:: Recorded information ::
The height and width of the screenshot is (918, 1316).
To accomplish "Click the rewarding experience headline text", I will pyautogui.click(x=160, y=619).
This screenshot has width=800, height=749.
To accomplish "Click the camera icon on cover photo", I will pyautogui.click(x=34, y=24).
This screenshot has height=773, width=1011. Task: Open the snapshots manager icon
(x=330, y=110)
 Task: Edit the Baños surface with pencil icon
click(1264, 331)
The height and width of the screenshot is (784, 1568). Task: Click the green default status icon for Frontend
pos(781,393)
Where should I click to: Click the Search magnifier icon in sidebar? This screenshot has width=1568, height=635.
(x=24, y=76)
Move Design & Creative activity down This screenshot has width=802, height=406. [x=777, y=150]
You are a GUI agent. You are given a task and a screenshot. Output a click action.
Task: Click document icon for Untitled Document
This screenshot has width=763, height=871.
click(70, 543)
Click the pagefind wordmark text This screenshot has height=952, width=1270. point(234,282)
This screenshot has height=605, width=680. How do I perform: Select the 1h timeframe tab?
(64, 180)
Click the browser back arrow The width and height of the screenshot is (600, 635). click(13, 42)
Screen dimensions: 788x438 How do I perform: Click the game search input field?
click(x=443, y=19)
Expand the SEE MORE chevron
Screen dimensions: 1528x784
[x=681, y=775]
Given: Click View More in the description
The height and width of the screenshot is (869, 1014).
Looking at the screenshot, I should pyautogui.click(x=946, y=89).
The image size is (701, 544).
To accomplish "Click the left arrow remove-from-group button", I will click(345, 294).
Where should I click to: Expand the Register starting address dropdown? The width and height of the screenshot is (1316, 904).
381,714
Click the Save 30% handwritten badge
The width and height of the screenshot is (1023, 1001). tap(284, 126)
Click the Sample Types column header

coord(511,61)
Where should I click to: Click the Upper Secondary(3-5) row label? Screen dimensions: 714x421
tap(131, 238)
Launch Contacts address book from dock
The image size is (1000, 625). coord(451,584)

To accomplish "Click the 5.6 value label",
:::
(To do): All of the data needs to be printed once more, exactly.

(Exercise result):
The height and width of the screenshot is (918, 1316).
To accomplish "Click the rewarding experience headline text", I will pyautogui.click(x=160, y=619).
This screenshot has width=800, height=749.
To accomplish "Click the camera icon on cover photo", I will pyautogui.click(x=34, y=24).
This screenshot has height=773, width=1011. Task: Open the snapshots manager icon
(x=330, y=110)
 Task: Edit the Baños surface with pencil icon
click(1264, 331)
The height and width of the screenshot is (784, 1568). Task: Click the green default status icon for Frontend
pos(781,393)
Where should I click to: Click the Search magnifier icon in sidebar? This screenshot has width=1568, height=635.
(x=24, y=76)
Move Design & Creative activity down This screenshot has width=802, height=406. [x=777, y=150]
You are a GUI agent. You are given a task and a screenshot. Output a click action.
Task: Click document icon for Untitled Document
This screenshot has width=763, height=871.
click(70, 543)
Click the pagefind wordmark text This screenshot has height=952, width=1270. point(234,282)
This screenshot has height=605, width=680. How do I perform: Select the 1h timeframe tab?
(64, 180)
Click the browser back arrow The width and height of the screenshot is (600, 635). click(13, 42)
Screen dimensions: 788x438 How do I perform: Click the game search input field?
click(x=443, y=19)
Expand the SEE MORE chevron
Screen dimensions: 1528x784
[x=681, y=775]
Given: Click View More in the description
The height and width of the screenshot is (869, 1014).
Looking at the screenshot, I should pyautogui.click(x=946, y=89).
The image size is (701, 544).
To accomplish "Click the left arrow remove-from-group button", I will click(345, 294).
Where should I click to: Expand the Register starting address dropdown? The width and height of the screenshot is (1316, 904).
381,714
Click the Save 30% handwritten badge
The width and height of the screenshot is (1023, 1001). tap(284, 126)
Click the Sample Types column header

coord(511,61)
Where should I click to: Click the Upper Secondary(3-5) row label? Screen dimensions: 714x421
tap(131, 238)
Launch Contacts address book from dock
The image size is (1000, 625). coord(451,584)

To accomplish "Click the 5.6 value label",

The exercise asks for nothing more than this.